Much of what has been written in the past on VUI design mainly treats the output side of the interface: everything that controls what the system will say to the caller (e.g., prompts and call flow). However, when you deploy a system, you must also design the input side, defining everything that the caller can say to the system (the grammar). These are the two sides of the conversation input and output, caller speech and system speech.

Grammar is perhaps the place where VUI design and technology are most intimately entwined. The output cannot be designed in isolation from the input. In fact, there is a close relationship between what a prompt says and what the caller ends up saying to the system. Many people have noted the correlation between the wording of a prompt and the words chosen by the caller in response (Baber 1997). Even when designers of prompts and call flow are lucky enough to have someone else write the grammar, they still must understand the issues of grammar: how prompt wording and dialog strategy determine grammar needs, how grammar possibilities may constrain the design of prompts, and so on. As discussed earlier, even the choice of grammar type (rule-based versus a statistical language model) will have a significant impact on VUI design decisions. You can make that choice only by combining insights about your end users, application, and business needs with an understanding of the technology.

Chapter 5 discusses the choice of grammar type, and Chapter 12 examines the implications of that choice on the details of prompt design. Chapter 16 discusses the development and tuning of grammars.

Dictionary

Most speech technology vendors supply large dictionaries with their products, covering the vast majority of words and pronunciations in the languages they handle. For most applications, the designer need not touch the dictionary. Chances are, the words in your grammar will already be there, with correct pronunciations.
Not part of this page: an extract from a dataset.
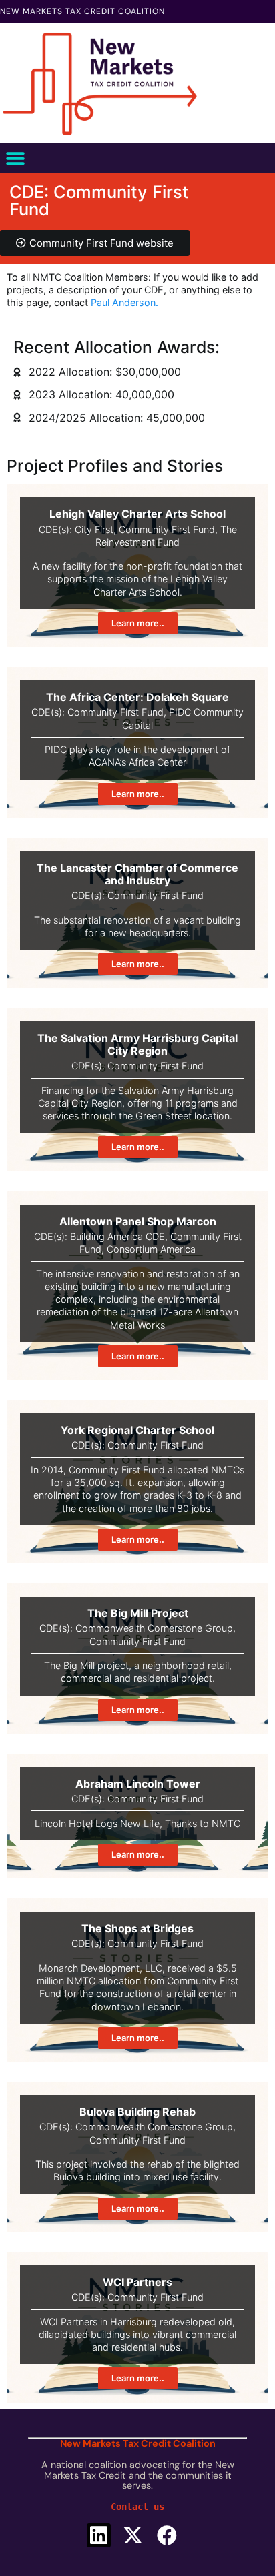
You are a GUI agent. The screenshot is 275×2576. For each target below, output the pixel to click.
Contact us (137, 2506)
In a few cases, however, it is appropriate to supplement the dictionary. Some applications may have unusual words that must be recognized. For example, a system that provides driving directions may need to recognize all the street names in a big city. Some street names are unusual words and may not be in the default dictionary. They must be added. (Some technology vendors provide tools to automatically determine the pronunciation of new words based on their spelling.) In other cases, callers may use an unexpected pronunciation for some words, warranting the addition of pronunciations to the dictionary. These pronunciation additions should be made only during the tuning stage, based on observations of real usage patterns. Chapter 15 discusses how to tune dictionary entries.

Acoustic Models

It is almost never necessary to alter the acoustic models supplied by the vendor. In general, the vendor has trained a set of acoustic models on a large data set, covering many domains. The default acoustic models should work well out of the box. In fact, vendors do not usually provide a means for designers or developers to alter (retrain) acoustic models. That is a good thing. Done wrongly, altering acoustic models is more likely to hurt than help performance.

Some vendors supply a mechanism for acoustic model adaptation, which automatically refines the acoustic models for the application and domain without the need for intervention by the designer or developer of the application. If offered, that is the best way to ensure optimal performance.

Configuration Files

There may be other definition files that are used to control the recognition and understanding process. For example, you may choose the confidence level at which the recognizer will reject the input rather than return an answer. You may also choose parameters for the endpointer (e.g., how long it should listen before timing out). In general, default values are supplied for all these parameters, and they need to be changed only in special cases. If, for example, the system is about to execute a stock transaction, you want to be very sure the caller has confirmed it. In that case, you may want to set the reject rate higher.